Le nègre secoua la tête :

— Moi détacherai la femme qui est avec toi, parce que toi sauvé la vie d’un homme et qu’un homme vaut bien deux femmes.

— C’est tout à fait juste, acquiesça Roma. Tu vas donc aussi détacher les deux hommes qui sont là, parce que deux hommes blancs peuvent payer un noir.

— Moi pas refuser à toi rien. Toi bonne, belle comme la lune… Seulement, je donnerai toi le jeune, pas l’autre, lui il a voulu tuer moi.

— Tu te trompes…

— Non. Moi avoir mené lui, lui avoir fait attacher moi pour faire manger moi par les bêtes féroces, la nuit…

— Ah ! l’animal ! gémit le docteur Worsky, c’est mon voleur, il me reconnaît. Je suis perdu, mes amis. Abandonnez-moi à mon triste sort et sauvez-vous. Mais, je vous en prie, tuez-moi avant.

— Nous vous enlèverons plutôt, fit Georges.

Les sauvages avaient maintenant la mine déconfite, mais aucun n’hésita à obéir au chef.

Celui-ci alla chercher des tranches d’antilope, qu’il déposa sur des feuilles devant Roma.

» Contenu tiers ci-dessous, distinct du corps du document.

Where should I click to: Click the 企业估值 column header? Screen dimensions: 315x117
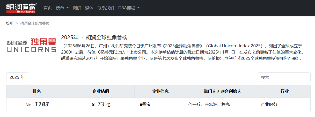tap(101, 91)
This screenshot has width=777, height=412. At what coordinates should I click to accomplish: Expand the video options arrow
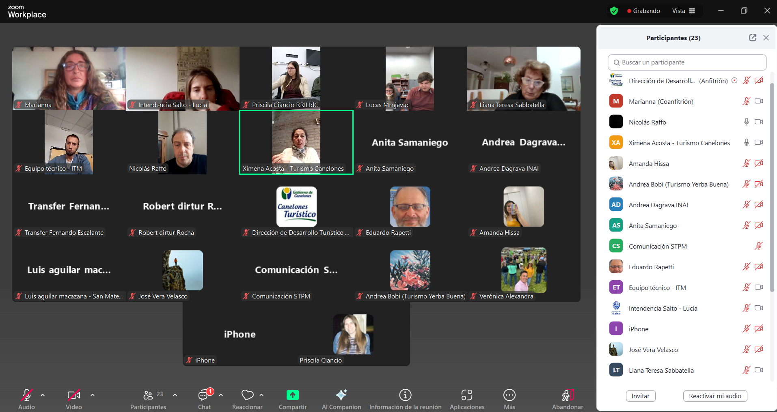click(93, 395)
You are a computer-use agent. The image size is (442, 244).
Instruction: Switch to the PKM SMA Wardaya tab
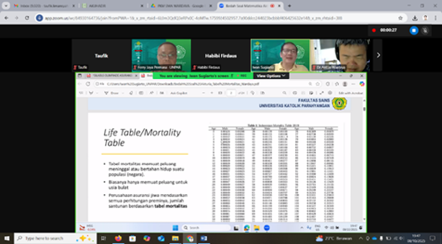point(179,6)

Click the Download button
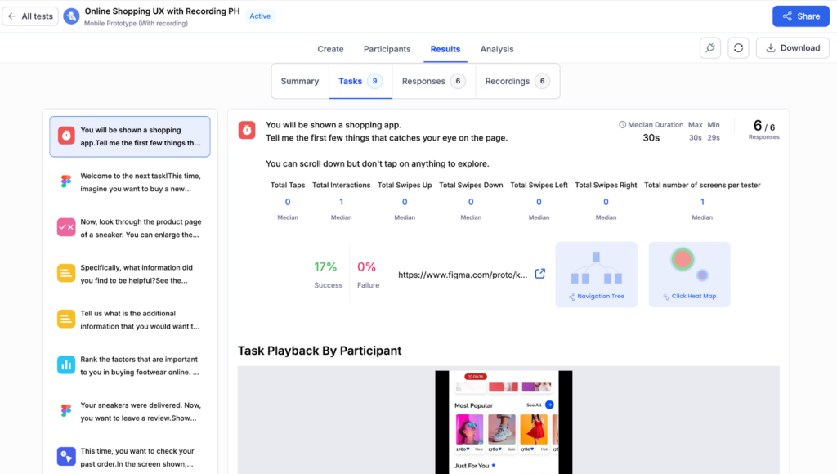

— Toi manger, après dormir. Le jour venu, moi te conduirai hors du territoire des Cuangaris.

— Avec mes compagnons, avec mes trois compagnons. Conduis-nous jusqu’à la frontière du Damara-Land, nous te donnerons après des armes, des colliers, de l’eau de feu (alcool).

— Moi veux toi contente. Si toi être noire, moi te vouloir pour femme.

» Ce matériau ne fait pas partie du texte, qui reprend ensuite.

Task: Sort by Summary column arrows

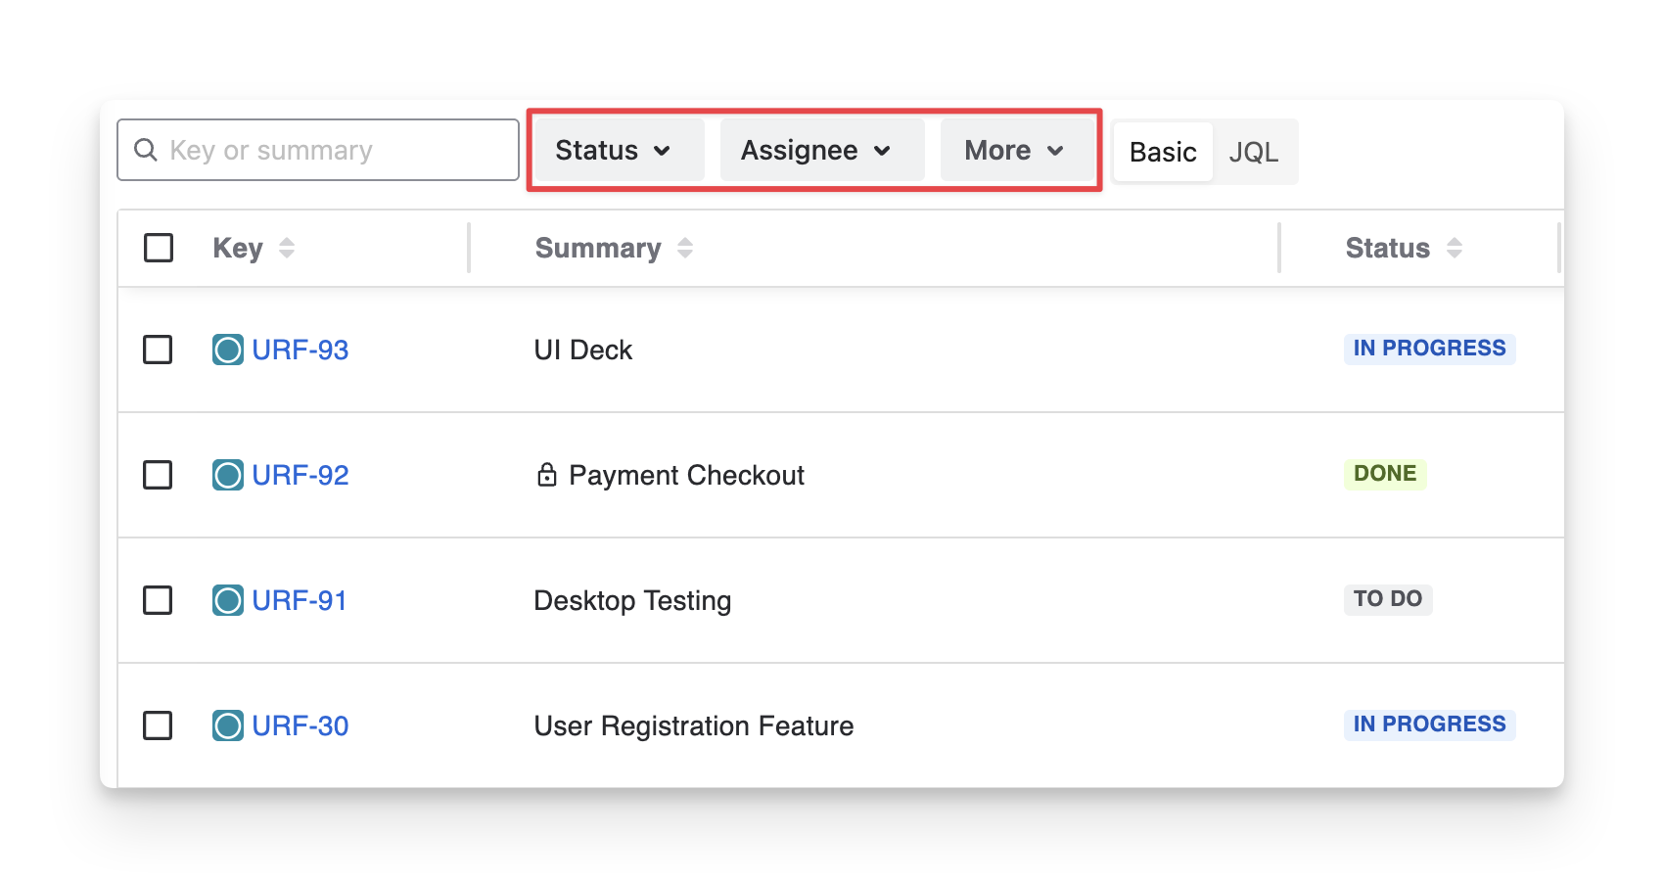Action: coord(685,248)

« Grand merci de l’honneur ! » pensa Roma.

Les prisonniers mangeaient avec une évidente satisfaction, Fram aussi, qu’on venait de détacher à son tour (car il était là) et qui avait failli périr avec sa maîtresse.

Georges ne pouvait détacher ses regards du beau visage de Roma. Il baisait ses mains follement. Il avait des sanglots dans la gorge.

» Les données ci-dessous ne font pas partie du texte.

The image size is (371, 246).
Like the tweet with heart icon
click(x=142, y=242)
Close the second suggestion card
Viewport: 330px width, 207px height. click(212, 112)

Roma, un peu réconfortée, demandait :

— Mais que s’est-il passé. Comment vivez-vous ?

— Dieu l’a voulu. Mes adversaires m’ont cru mort. J’étais en effet gravement blessé… Des moines m’ont rendu à la vie pour que je puisse accomplir près de vous la mission à laquelle la Providence me destinait… Mais vous, madame ?

— Moi, je vous l’ai dit, j’ai réussit à fuir enfin la geôle où j’agonisais depuis tant d’années ; je suis venue à bout de me souvenir, pas de tout, sans doute, mais assez pour comprendre le rôle odieux que jouaient mes bourreaux. À présent, je crois à l’avenir. Vous avoir retrouvé en de telles circonstances, mon fidèle ami, cela prouve une protection divine.

À regret, le sauvage avait délié le docteur, et bien malgré lui, c’était évident.

N’importe ! Stéphan Worsky profitait du bien-être de l’heure, partageant le souper et le repos qui suivit.